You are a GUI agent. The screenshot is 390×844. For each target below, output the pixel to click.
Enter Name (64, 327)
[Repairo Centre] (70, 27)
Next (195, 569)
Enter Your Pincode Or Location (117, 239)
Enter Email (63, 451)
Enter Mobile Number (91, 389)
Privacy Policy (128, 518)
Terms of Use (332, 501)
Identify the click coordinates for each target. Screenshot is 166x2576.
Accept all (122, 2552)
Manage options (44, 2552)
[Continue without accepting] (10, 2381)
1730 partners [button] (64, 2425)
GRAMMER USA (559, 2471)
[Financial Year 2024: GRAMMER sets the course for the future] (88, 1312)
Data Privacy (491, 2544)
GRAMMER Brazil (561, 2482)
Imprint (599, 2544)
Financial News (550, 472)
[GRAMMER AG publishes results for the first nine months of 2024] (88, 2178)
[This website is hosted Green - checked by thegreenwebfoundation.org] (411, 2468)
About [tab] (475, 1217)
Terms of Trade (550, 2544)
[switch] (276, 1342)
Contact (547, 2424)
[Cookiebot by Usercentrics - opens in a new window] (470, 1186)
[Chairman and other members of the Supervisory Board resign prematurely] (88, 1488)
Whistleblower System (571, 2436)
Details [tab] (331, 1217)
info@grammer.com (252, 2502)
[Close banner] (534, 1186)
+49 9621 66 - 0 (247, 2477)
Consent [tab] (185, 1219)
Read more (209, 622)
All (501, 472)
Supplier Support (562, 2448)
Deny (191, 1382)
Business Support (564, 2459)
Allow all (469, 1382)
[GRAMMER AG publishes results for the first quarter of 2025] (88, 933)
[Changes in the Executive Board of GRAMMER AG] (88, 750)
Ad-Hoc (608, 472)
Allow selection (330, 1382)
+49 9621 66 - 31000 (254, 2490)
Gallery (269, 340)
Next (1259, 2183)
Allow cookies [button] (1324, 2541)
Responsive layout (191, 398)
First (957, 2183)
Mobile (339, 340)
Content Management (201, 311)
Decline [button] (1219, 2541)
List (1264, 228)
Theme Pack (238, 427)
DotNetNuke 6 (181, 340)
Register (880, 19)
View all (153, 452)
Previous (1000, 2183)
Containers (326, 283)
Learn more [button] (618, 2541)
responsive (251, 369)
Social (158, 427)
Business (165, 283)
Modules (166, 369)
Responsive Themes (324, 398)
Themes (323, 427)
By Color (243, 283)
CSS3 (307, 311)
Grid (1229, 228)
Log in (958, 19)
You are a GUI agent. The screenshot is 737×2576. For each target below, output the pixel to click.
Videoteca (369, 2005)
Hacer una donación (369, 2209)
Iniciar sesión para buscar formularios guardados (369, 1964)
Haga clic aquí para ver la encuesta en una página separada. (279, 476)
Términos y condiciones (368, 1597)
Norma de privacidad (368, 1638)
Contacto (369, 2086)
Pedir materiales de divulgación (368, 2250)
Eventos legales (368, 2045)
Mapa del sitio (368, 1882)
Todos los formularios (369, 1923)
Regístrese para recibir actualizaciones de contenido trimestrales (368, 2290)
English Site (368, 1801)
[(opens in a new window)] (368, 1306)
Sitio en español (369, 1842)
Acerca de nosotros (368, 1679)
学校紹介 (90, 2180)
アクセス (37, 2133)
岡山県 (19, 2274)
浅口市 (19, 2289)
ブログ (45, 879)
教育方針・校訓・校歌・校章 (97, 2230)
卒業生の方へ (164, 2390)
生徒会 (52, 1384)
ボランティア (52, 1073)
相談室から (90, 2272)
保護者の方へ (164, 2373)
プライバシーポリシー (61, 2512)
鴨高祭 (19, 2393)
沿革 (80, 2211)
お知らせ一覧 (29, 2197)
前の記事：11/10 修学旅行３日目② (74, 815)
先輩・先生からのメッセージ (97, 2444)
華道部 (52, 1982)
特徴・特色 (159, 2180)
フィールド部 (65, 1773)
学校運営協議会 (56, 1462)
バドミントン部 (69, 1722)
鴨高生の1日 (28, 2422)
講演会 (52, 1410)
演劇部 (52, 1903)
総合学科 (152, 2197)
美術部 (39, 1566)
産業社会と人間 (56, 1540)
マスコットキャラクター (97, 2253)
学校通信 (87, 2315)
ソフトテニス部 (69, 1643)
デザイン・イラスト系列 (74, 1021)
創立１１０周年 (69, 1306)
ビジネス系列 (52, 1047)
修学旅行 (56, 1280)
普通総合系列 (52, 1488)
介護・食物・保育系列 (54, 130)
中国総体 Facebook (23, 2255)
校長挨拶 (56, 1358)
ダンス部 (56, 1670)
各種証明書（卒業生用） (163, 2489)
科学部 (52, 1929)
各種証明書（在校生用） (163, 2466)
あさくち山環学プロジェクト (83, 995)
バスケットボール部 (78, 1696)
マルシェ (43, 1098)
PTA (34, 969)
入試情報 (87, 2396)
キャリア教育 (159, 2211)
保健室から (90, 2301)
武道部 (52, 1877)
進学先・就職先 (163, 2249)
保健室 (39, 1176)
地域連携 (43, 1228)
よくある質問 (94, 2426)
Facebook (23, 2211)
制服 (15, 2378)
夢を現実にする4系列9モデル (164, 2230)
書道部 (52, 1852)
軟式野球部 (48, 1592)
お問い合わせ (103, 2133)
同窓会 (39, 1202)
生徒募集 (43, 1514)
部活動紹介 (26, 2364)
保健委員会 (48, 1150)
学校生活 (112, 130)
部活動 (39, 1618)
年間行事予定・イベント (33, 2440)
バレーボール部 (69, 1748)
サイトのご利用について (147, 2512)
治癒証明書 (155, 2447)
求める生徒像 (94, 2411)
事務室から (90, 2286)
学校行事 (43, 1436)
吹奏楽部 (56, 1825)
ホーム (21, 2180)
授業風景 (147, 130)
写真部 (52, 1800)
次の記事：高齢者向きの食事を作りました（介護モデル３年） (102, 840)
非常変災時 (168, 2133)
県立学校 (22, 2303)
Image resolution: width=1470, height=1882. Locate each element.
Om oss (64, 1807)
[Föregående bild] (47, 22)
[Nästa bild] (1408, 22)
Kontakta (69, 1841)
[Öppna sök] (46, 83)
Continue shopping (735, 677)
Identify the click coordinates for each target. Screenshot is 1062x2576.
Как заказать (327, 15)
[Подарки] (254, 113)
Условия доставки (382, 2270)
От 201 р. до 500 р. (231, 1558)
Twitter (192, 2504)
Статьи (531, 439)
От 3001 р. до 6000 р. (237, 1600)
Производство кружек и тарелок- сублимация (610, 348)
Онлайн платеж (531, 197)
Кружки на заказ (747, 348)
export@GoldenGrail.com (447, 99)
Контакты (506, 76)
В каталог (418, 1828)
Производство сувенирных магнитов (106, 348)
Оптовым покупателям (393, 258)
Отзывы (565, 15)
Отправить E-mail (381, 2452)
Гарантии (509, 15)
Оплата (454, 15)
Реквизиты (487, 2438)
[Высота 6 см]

━━━━━━━━

» ASSIGNED TASK: When a line in the data holds the word "publishes", show that line.

» SOLUTION TO THIS EXERCISE:
[GRAMMER AG publishes results for the first nine months of 2024] (88, 2178)
[GRAMMER AG publishes results for the first quarter of 2025] (88, 933)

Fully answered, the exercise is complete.